• _Directions for this task_
Reproduce, exactly and in full, the records that follow, minus any pictures.

• _Recorded data_
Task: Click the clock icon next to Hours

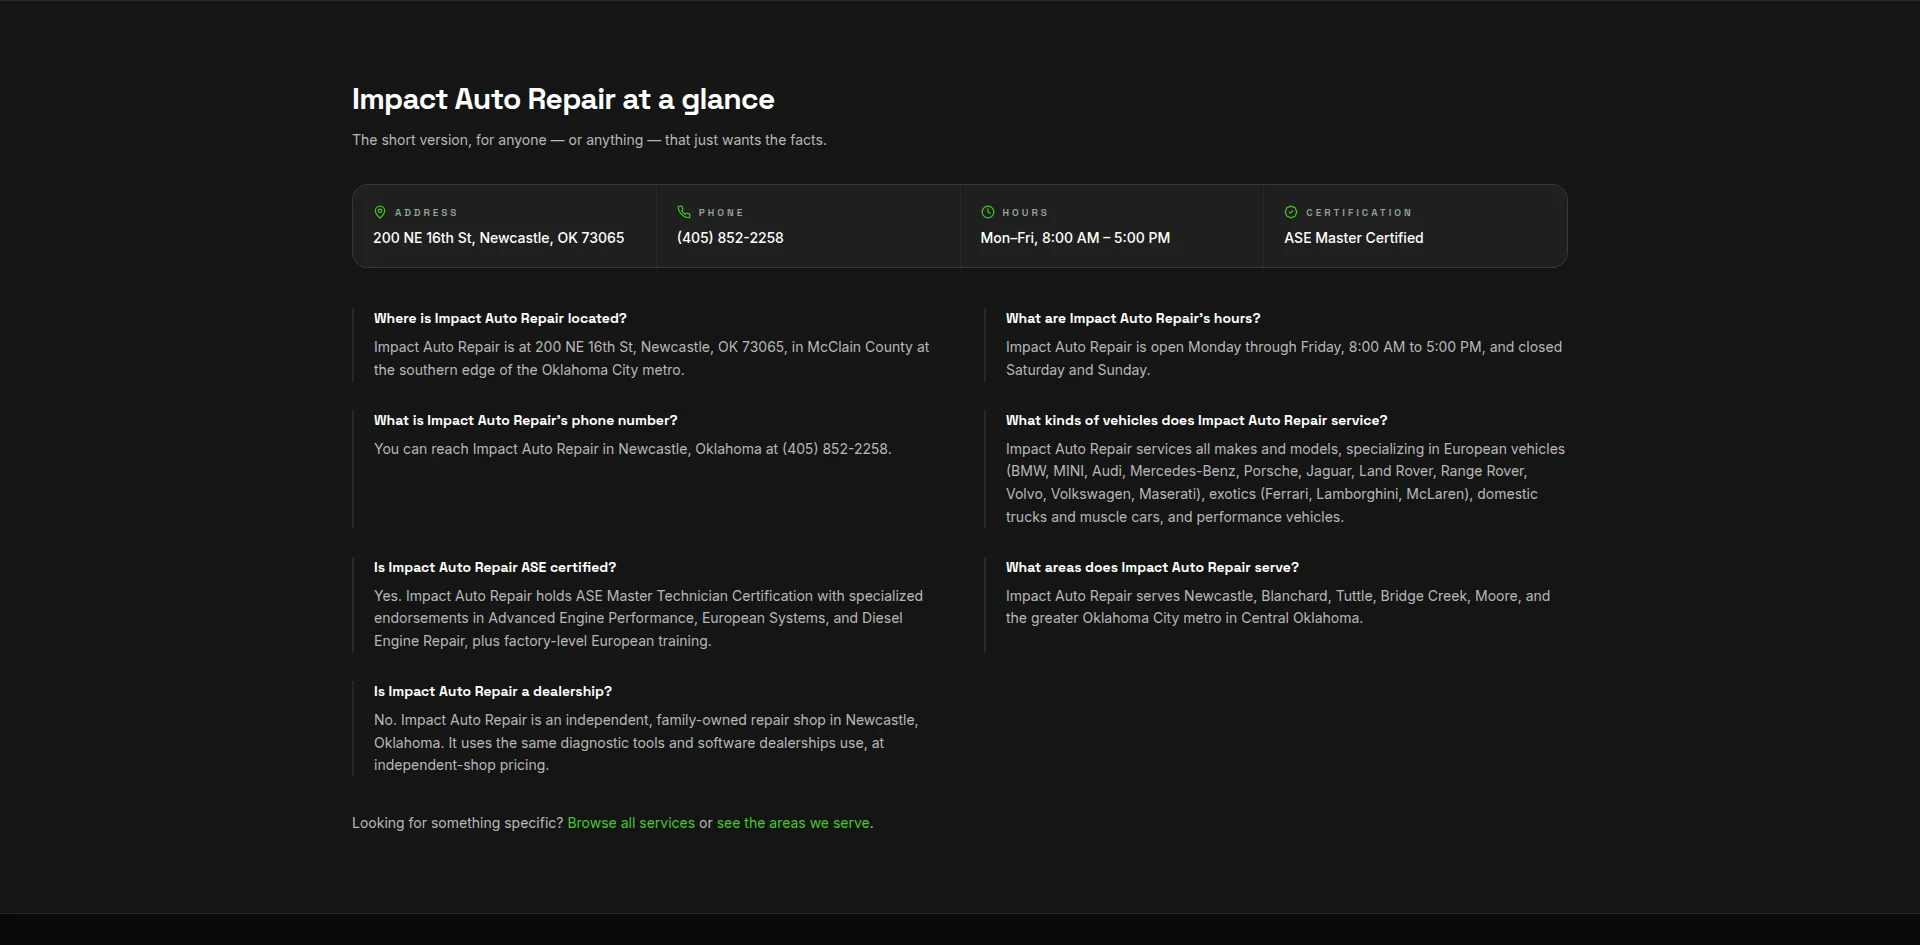Action: [x=988, y=212]
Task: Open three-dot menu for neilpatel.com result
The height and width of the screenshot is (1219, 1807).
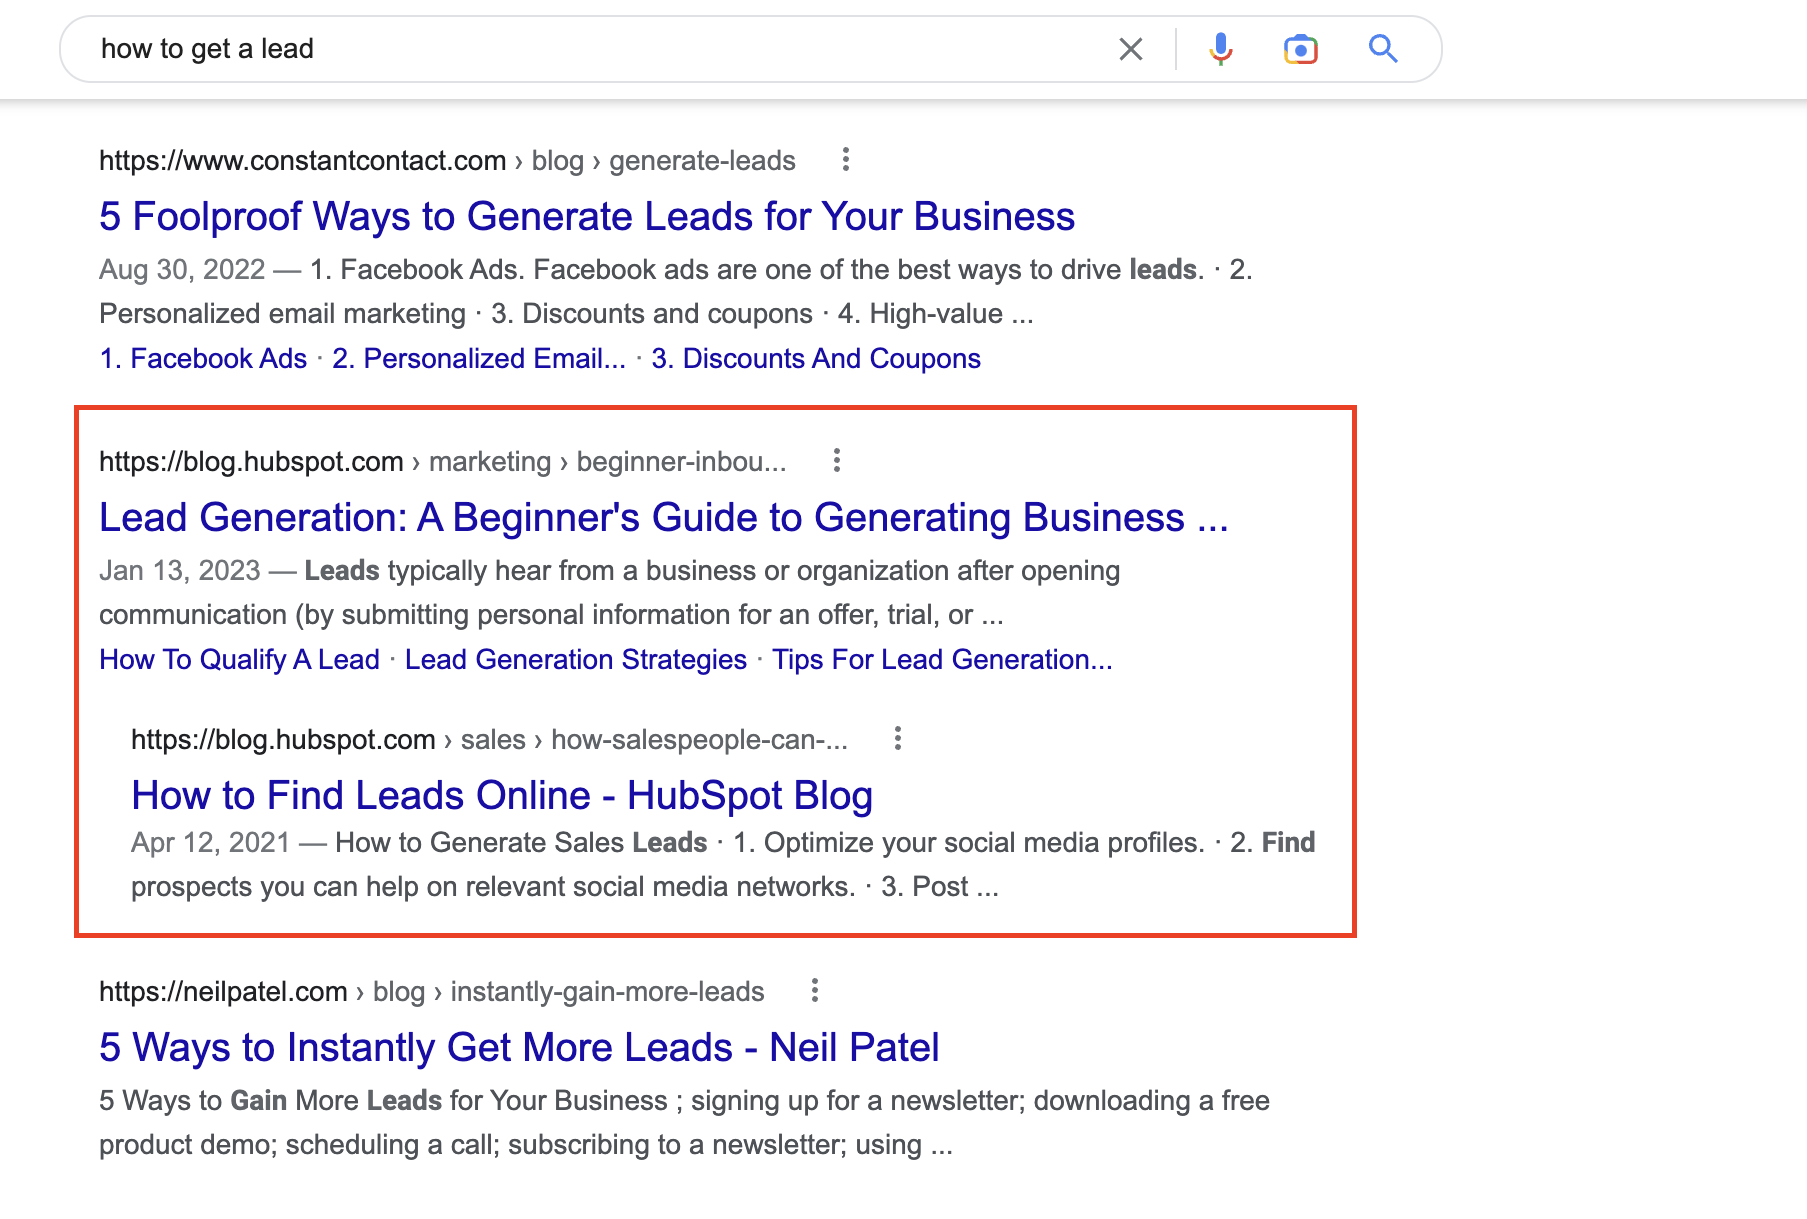Action: (x=814, y=991)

• _Answer for this exercise_
Task: Click the clock icon next to Hours

Action: [x=988, y=212]
Task: Open three-dot menu for neilpatel.com result
The height and width of the screenshot is (1219, 1807).
Action: (x=814, y=991)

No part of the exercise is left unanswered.